"But on top of that, today, we rolled out a spending plan. $500 billion in specific cuts -- five major agencies that I would eliminate: the IRS, the Department of Commerce, the Department of Energy, the Department of Commerce, and HUD -- and then 25 specific programs. "Again, that's on our website at tedcruz.org. You want to look at specificity? It's easy for everyone to say, 'Cut spending.' It's much harder and riskier to put out, chapter and verse, specifically the programs you would cut to stop bankrupting our kids and grandkids."
On Nov. 9, 2011, in a debate for GOP presidential candidates, Rick Perry declared his intention to scrap three agencies of government, but he could only remember two of them. "Oops," the Texas Republican famously concluded.
On Nov. 10, 2015, in another debate for GOP presidential candidates, Ted Cruz was confronted with a similar situation. The senator was talking about the scope of his budget plan, bragging about his intention to "abolish" the Internal Revenue Service. The Texan added:
If you listened closely to Cruz's list of the five agencies he intends to eliminate, you may have noticed he mentioned the Department of Commerce twice. One of those was supposed to reference the Department of Education.
Now, in fairness to Cruz, this wasn't nearly as excruciating as Perry's "oops" moment, and it's hard to imagine it'll be as damaging.
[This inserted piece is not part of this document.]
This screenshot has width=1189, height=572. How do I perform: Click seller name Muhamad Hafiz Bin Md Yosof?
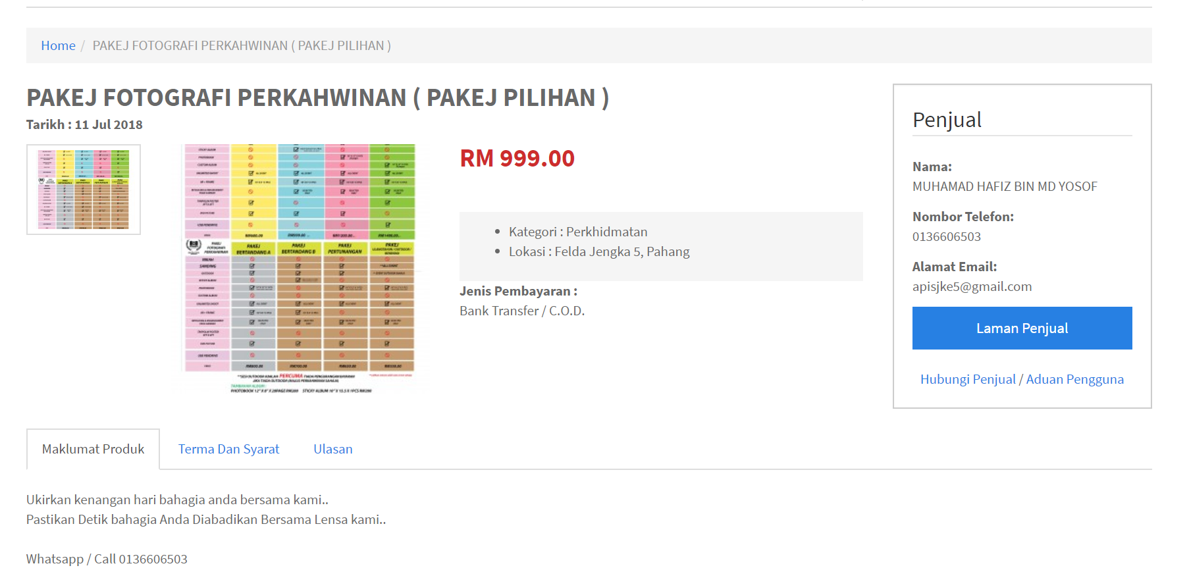(1004, 186)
The senator is more rhetorically adept than his former governor, and there was no humiliating delay along the lines of what we saw four years ago. It's funny in the abstract, though at its root, we're left with a candidate who mentioned one cabinet agency when he meant to reference another. Other candidates similarly misspoke last night.
But that's not what bugged me about the mistake.
First, the idea of simply eliminating four cabinet agencies, without any real notion of how to duplicate the services they provide, is impossible to take seriously. For that matter, "abolishing" the IRS may get applause from Republican audiences, but the government needs an agency that collects tax revenue.
Second, I actually took the senator up on his suggestion, went to tedcruz.org, and found his proposed spending cuts. It's quite a list -- when he's done with the four cabinet agencies and the IRS, Cruz also intends to scrap the Corporation for Public Broadcasting, the National Endowment for the Arts, and a series of offices created to protect the environment.
The same document boasts that Cruz intends to "sign a Balanced Budget Amendment." (Presidents don't sign constitutional amendments, as the senator should probably know.)
In other words, a President Cruz would approve trillions of dollars in tax breaks, increase military spending, and balance the budget by going after Big Bird? This, not forgetting the Department of Energy, is the real problem with Cruz's pitch.